The feared final event in coronary heart disease – the number one cause of death – is a blood clot blocking off blood flow in a coronary artery. Without overt symptoms, blood clots develop in our arteries on a regular basis. They are not large enough to cause harm, or they are quickly dissolved by the body’s own intrinsic clot-dissolving process (fibrinolysis).
Although these numerous blood clots may readily dissolve, over time they contribute to plaque size and the further narrowing of the artery. Unstable artery health is the result of repeated blood clots forming over existing plaques. UK cardiologist Malcolm Kendrick hypothesizes that: “Atherosclerotic plaques are just remnants of repeated blood clots, which, in time, turn into a form of scar tissue.”
One function of a healthy endothelium (the smooth, Teflon-like artery lining) is to prevent buildup along the artery wall. As we age and as the lining is chronically damaged, blood clots and plaque formation increase and can eventually get the upper hand.
If clotting over the damaged endothelium leads to increased risk of a heart attack, then preventing this injury and inflammation will help reduce clotting and plaque buildup – but how do we do that?
EASY FIVE STEP PLAN:
1. If you smoke, quit! Smoking creates free radicals that damage the artery wall. Also, smoking increases fibrin, a blood protein that collects platelets together into a clot. (Air pollution – while unavoidable at times – also causes endothelial damage.)
2. Consider enjoying a small amount of alcohol.

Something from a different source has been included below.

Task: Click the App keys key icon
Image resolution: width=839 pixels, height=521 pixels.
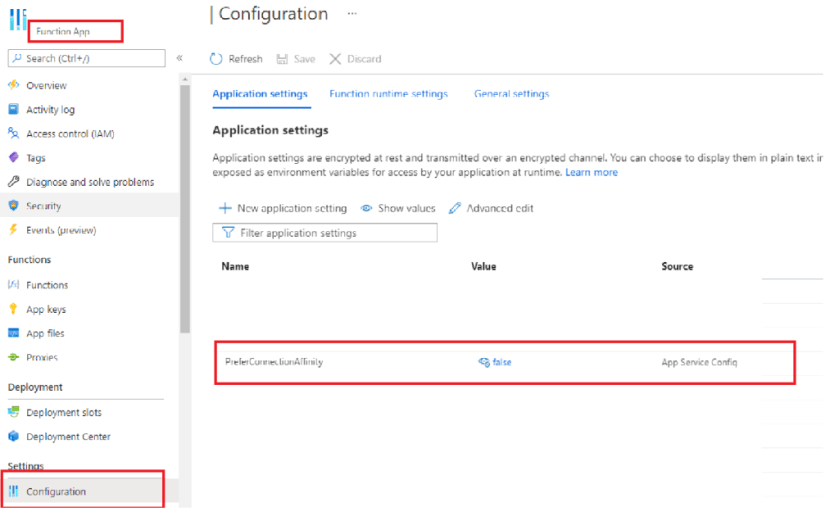Action: coord(14,309)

A daily drink or two reduces free radical synthesis and fibrin buildup. Excess alcohol, however – more than two drinks – leads to blood platelet stickiness and increased blood clot formation.
3. Restrict high glycemic, blood-sugar-raising sugars and grains. Elevated blood sugar – via glycation reactions – causes endothelial damage. Glycation damage occurs when excess sugar attaches – without the aid of an enzyme – to a protein or a lipid, damaging, as an example, hemoglobin and LDL, respectively. Damaged hemoglobin is a marker for diabetes ( (hemoglobin A1c test); small dense oxidized LDL is associated with heart disease.

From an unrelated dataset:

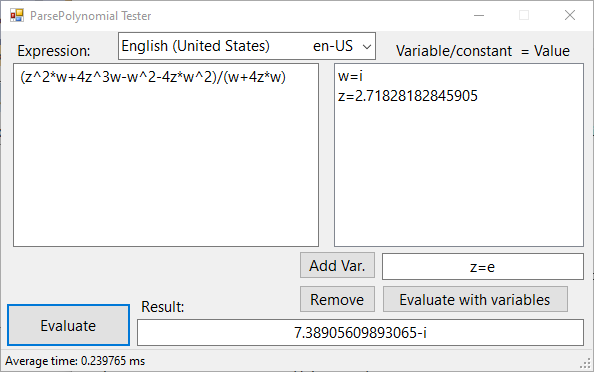Open the language dropdown arrow
Screen dimensions: 594x372
pyautogui.click(x=366, y=47)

4. Fix your fats by (1) Including a variety of healthy traditional fats in your diet such as butter, coconut, palm, extra virgin olive oil, and lard (from pastured pigs). (2) Include omega 3 fatty acids in your diet. (Our bodies can’t manufacture omega 3 EPA and DHA.) In just small amounts, omega 3 fats have strong anti-coagulant effects in blood. Consider eating flaxseed and two or more meals of fatty fish weekly, including sardines, herring, salmon or mackerel.
(3) At the same time, restrict highly processed heat-damaged omega 6 vegetable seed oils such as Canola, sunflower, safflower and soybean. Too much omega 6 and not enough omega 3 = inflammation, infection and damage in the coronary arteries. Remember, too, that grass fed beef and lamb and eggs from pastured chickens provide more omega 3 and less omega 6 than their grain-fed counterparts.
5. Learn how to neutralize the harmful effects of stress! Stress of all kinds (physical and psychological) causes the release of adrenaline, cortisol, and growth hormone – fight or flight hormones that damage the endothelium by increasing blood stickiness and raising blood sugar. Resistance is the devil; acceptance will help set you free of damaging, blood-sugar raising stress reactions.
The bottom line: Avoid first and second hand smoke. Vacation in the country (unless their fracking).Considering enjoying a cocktail or a glass of wine with your evening dinner. Restrict cheap, high glycemic carbohydrates that raise blood sugar. Avoid the highly processed vegetable seed oils while emphasizing fatty fish, flaxseed and our traditional, healthy pastured animal foods. Yes, managing stress is a challenge but may be most important of all.
As Sophia Loren said, “Don’t cry about things that can’t cry over you!”